13. It is also noteworthy that after hearing the "20/20" description of enlarged lymph nodes, petitioner reported to her physicians that she felt such enlarged nodes, but her physicians did not detect them. For example, on May 1, 1990, petitioner reported lymph node enlargement to Dr. Leohrke, at a particular location, but that physician could not find any enlargement himself. (See Ex. 21, p. 3--"patient was convinced that she felt a nodule along the occipital ridge, but I could not really palpate this myself.") Note also the specific lack of any lymphadenopathy noted on April 4, 1990, on October 1, 1993, or even in Dr. Braun's own exam of petitioner in 1994. (Ex. 8, p. 2; Ex. 23, p. 2; 1-Tr. 103.) Note further that at the emergency room on July 6, 1989, Dr. Doster did an "objective" examination of petitioner, and did not remark upon any swollen lymph nodes. (Ex. 4, p. 2.)
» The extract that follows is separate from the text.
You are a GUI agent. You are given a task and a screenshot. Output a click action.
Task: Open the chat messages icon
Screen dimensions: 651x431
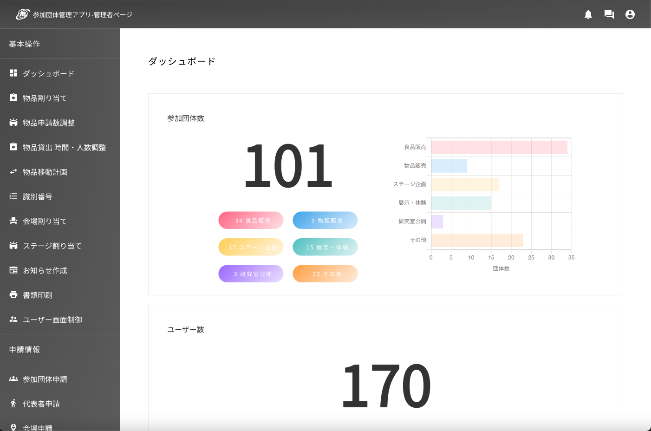609,14
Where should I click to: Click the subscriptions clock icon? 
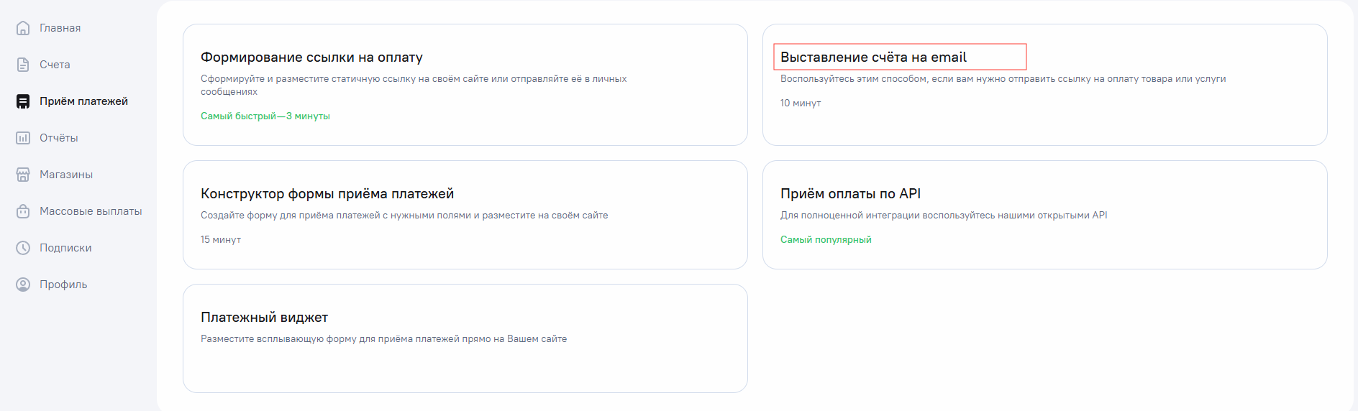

14. In his testimony, Dr. Brenner noted that in a few records (e.g., Ex. 19, Ex. 18, Ex. 15) there are notations indicating that petitioner has "arthritis" or even "rheumatoid arthritis." Dr. Brenner pointed out, however, that these notations were not made by rheumatologists, and were not accompanied by any notations of any examinations indicating that petitioner in fact had actual arthritis. (The only rheumatologist to examine petitioner, Dr. Moore, did not find arthritis.) Dr. Brenner found these notations to be of no value at all, and I found his testimony persuasive on this point.